PROBLEM DESCRIPTION:
Extract every line of the material that holds the string "column".

DATA:
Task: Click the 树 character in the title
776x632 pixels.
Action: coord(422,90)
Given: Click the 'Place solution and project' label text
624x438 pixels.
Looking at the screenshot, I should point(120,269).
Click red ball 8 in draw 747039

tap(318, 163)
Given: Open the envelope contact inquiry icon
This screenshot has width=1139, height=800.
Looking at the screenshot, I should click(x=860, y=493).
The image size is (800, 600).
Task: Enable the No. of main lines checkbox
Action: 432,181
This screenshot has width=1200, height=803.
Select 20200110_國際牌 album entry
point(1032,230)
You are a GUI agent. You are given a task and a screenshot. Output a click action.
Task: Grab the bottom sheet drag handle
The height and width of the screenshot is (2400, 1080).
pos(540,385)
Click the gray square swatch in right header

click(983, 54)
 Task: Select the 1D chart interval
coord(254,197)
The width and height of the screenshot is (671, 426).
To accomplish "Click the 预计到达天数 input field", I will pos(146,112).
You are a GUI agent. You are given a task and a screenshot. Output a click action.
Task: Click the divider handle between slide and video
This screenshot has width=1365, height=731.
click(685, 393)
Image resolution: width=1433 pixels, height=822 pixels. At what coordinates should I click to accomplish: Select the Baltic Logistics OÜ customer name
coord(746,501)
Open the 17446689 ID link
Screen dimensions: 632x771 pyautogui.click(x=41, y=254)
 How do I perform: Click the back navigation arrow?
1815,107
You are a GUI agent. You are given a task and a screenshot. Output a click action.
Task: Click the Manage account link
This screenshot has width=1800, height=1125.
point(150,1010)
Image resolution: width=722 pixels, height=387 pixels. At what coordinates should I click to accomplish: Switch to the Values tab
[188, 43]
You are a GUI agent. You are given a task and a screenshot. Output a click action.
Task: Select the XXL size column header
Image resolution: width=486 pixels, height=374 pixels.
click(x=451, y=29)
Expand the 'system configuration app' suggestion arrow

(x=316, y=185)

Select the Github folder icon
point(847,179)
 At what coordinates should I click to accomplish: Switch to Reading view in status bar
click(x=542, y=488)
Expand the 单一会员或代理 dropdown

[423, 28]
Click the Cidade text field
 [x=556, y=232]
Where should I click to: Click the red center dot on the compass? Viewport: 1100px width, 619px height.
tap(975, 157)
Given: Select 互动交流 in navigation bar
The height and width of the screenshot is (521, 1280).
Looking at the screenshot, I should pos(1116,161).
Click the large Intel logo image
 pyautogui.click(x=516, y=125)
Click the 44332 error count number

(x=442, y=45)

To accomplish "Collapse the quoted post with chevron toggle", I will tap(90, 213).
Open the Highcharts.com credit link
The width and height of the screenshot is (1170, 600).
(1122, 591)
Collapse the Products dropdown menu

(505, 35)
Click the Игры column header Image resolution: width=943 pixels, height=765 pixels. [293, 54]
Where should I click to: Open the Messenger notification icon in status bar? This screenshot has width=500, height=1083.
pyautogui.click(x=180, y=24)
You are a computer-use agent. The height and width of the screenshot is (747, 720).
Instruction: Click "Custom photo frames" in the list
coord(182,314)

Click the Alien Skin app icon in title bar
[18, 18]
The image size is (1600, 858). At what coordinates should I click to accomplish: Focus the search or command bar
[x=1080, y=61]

TASK OUTPUT:
Task: Select the XXL size column header
Click the Игры column header Image resolution: width=943 pixels, height=765 pixels. [293, 54]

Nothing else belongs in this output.